* _Consegna_:
Queste affermazioni concordano con l'intervista sull'apnea? Rispondi sì o no per ciascuna e riporta tra virgolette le parole del testo che decidono la risposta.
1. L'intervistato avrebbe lasciato l'attività agonistica già due anni prima.
2. Nessuno ha provato a fargli cambiare idea sul ritiro.
3. In profondità prova la sensazione che il corpo sparisca.

* _Brano da leggere_:
Perché hai lasciato quando eri il più forte di tutti?

Ogni atleta che ha raggiunto importanti traguardi deve, prima o poi, prendere la decisione di lasciare il mondo agonistico. Avrei lasciato due anni prima, figurati. Volevo i tre record e li ho ottenuti, ero soddisfatto e pronto per dedicarmi ad altro. Hanno cercato di farmi cambiare idea ma sentivo che era il momento di fare altro, di girare il mondo, di cimentarmi con altre avventure, come i documentari e l’Academy.

«Il sub si immerge per guardare, l’apneista per guardarsi dentro» si legge spesso. Tu cosa provi quando ti trovi solo nella profondità del mare?

È difficile da dire, più che immagini sono sensazioni. La sensazione è che resti la testa, che il corpo sparisca. È una delle cose più belle. Maiorca in un suo libro dice che non si ricorda, chiaramente, del primo respiro fatto quando veniva al mondo ma che tra quel primo e quelli fatti dopo l’uscita dall’acqua da un tuffo a fondo c’era sicuramente un legame. Perché quei due respiri lì hanno segnato il passaggio da una vita acquatica a una terrestre.

Hai tre figli. Sei riuscito a trasmettere anche a loro l’amore per l’apnea?

* _Dati forniti_:
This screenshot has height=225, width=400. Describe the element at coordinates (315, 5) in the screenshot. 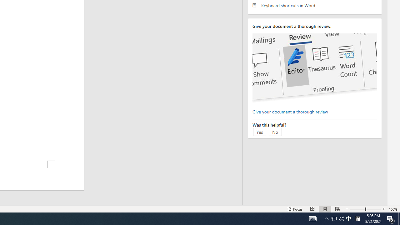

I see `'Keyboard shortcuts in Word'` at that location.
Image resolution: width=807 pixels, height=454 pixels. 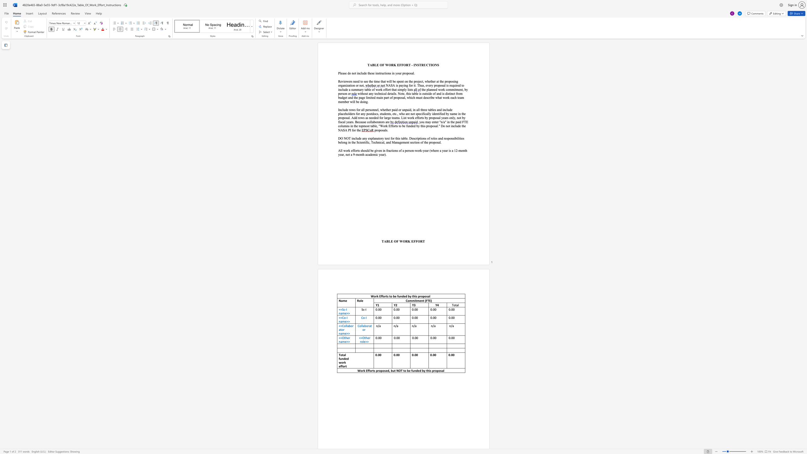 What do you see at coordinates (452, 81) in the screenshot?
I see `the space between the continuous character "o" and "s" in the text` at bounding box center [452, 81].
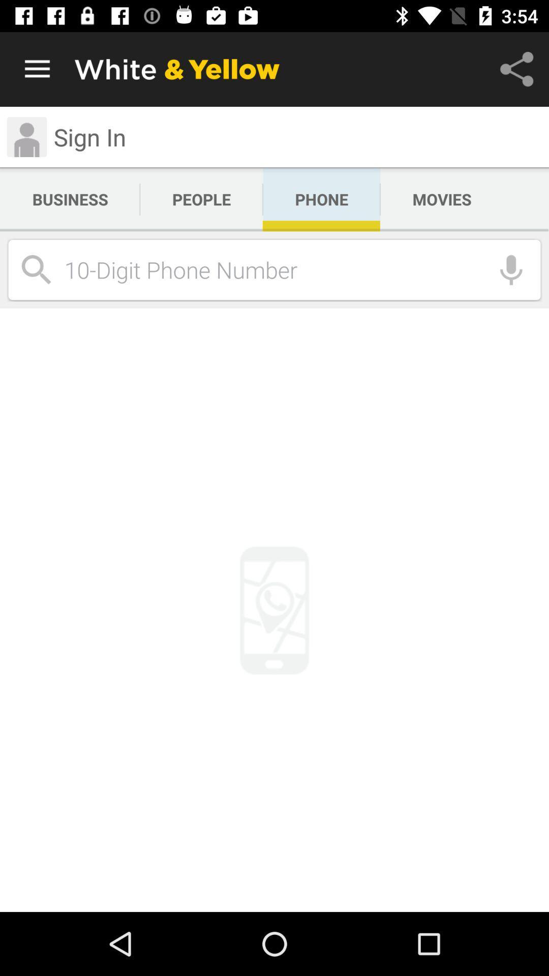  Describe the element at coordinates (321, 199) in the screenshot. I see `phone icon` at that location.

* _Soluzione_:
1. Sì: «Avrei lasciato due anni prima, figurati.»
2. No: «Hanno cercato di farmi cambiare idea»
3. Sì: «La sensazione è che resti la testa, che il corpo sparisca.»